Der Zuschlag zum Arbeitslosengeld II ist keine bedarfsabhängige Leistung. Vielmehr sieht der Gesetzgeber typisierend-abstrakt einen Kompensationsbedarf, wenn Bedürftigkeit im Hinblick auf die Leistungen aus § 19 Satz 11 SGB II besteht (Rixen in Eicher/Spellbrink, Kommentar zum SGB II § 24, Rdnr. 3). Grundsätzlich erhalten erwerbsfähige Hilfebedürftige jedoch lediglich die in § 19 Abs. 1 SGB II vorgesehenen Leistungen zur Sicherheit des Lebensunterhaltes einschließlich der angemessenen Kosten für Unterkunft und Heizung. Der Zuschlag nach § 24 SGB II ist auf zwei Jahre befristet und vermindert sich um 50 v. H. nach Ablauf des ersten Jahres. Es bei einer Bedarfsgemeinschaft auf maximal 320 EUR begrenzt.

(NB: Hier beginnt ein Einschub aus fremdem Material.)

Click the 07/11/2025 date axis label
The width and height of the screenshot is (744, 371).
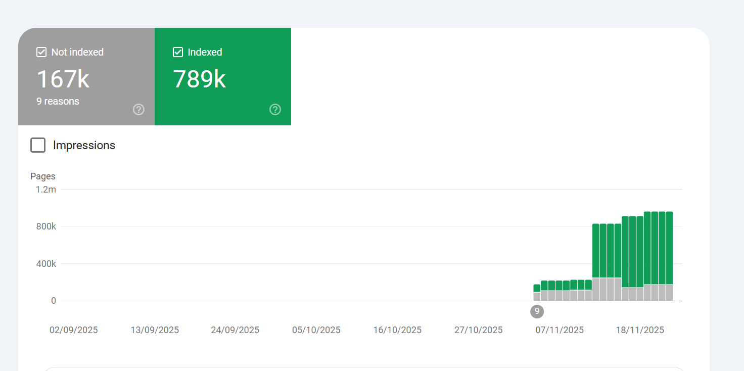(x=560, y=330)
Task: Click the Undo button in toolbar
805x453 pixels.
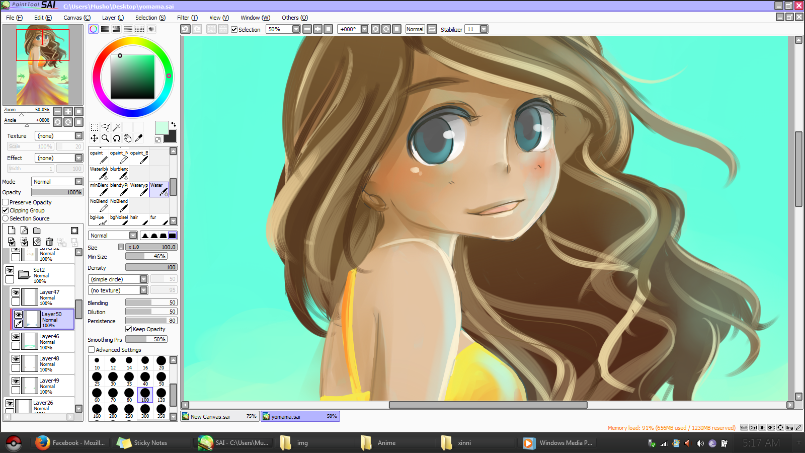Action: click(x=186, y=29)
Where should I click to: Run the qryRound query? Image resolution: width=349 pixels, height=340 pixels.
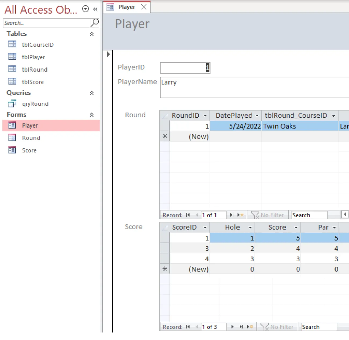(x=35, y=104)
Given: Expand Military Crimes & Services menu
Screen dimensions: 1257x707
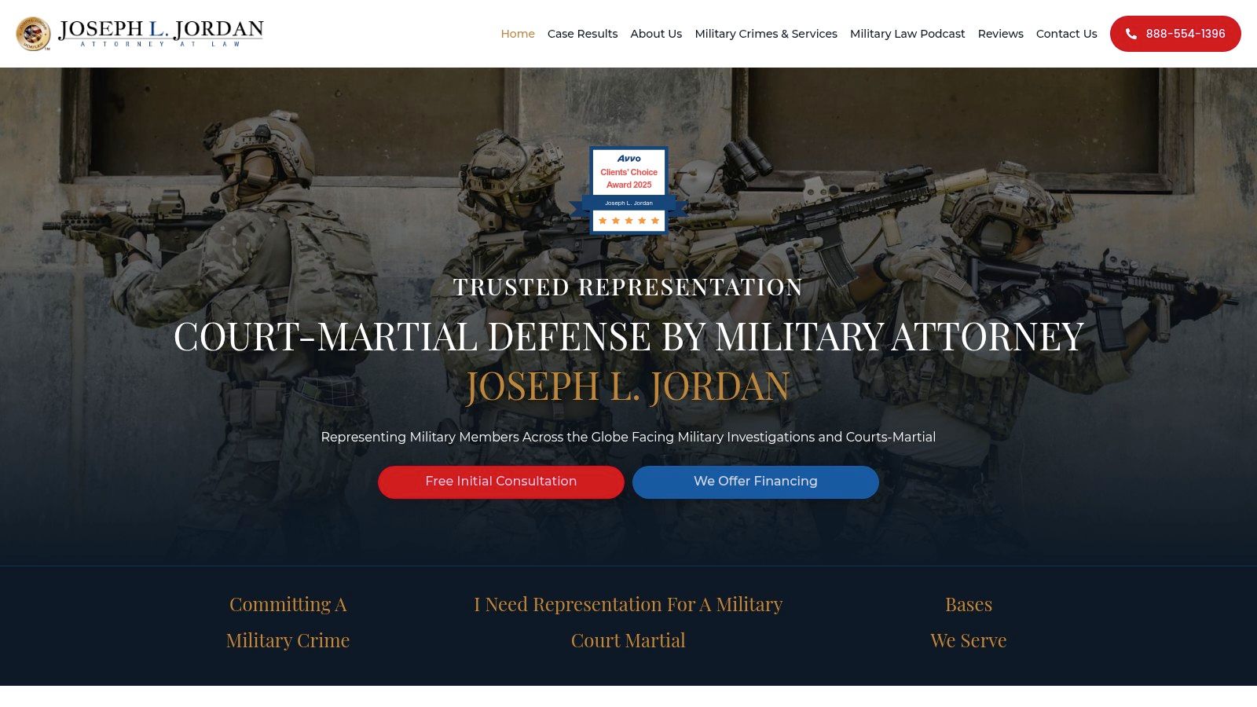Looking at the screenshot, I should click(x=766, y=34).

In Anbetracht der oben genannten Grundsätze, wonach der Gesetzgeber berechtigt ist, generalisierende, typisierende und pauschalierende Regelungen zu erlassen, wenn die hiermit verbundenen Härten nur unter Schwierigkeiten vermeidbar sind und es sich um Massenerscheinungen handelt, kommt der Senat zu dem Schluss, dass die im Falle der Kläger vorliegende Ungleichbehandlung im Vergleich mit Bedarfsgemeinschaften, in denen ein Mitglied allein oder zum überwiegenden Teil Arbeitslosengeld bezogen hat, das den Anspruch der Bedarfsgemeinschaft auf Arbeitslosengeld II bzw. Sozialgeld übersteigt (etwa in einer Alleinverdiener-Ehe), diese Ungleichbehandlung noch hingenommen werden muss. Dies insbesondere deshalb, weil es sich bei dem Zuschlag zum Arbeitslosengeld II um einen eng begrenzten Ausnahmezustand handelt, der den finanziellen Abstand zwischen dem Arbeitslosengeld und dem Arbeitslosengeld II für eine befristete Zeit und mit abnehmender Tendenz abmildern soll. Zudem spielt es bei der Gewährung des Zuschlages zum Arbeitslosengeld II grundsätzlich keine Rolle, ob und wenn ja auf welche Weise andere Mitglieder der Bedarfsgemeinschaft in der Zeit vor dem Bezug des Arbeitslosengeld II Einkommen erzielt haben. Die Ungleichbehandlung beschränkt sich somit lediglich auf die Fälle, in denen mehrere Mitglieder der Bedarfsgemeinschaft vor dem Arbeitslosengeld II Arbeitslosengeld bezogen haben. Es handelt sich somit nur um eine eng begrenzte Anzahl von Fällen so dass hierin noch keine Verletzung des Art. 3 GG zu sehen ist.

Die Kostenentscheidung beruht auf § 193 SGG.

Die Revision wird nach § 160 Abs. 2 Ziffer1 SGG zu gelassen.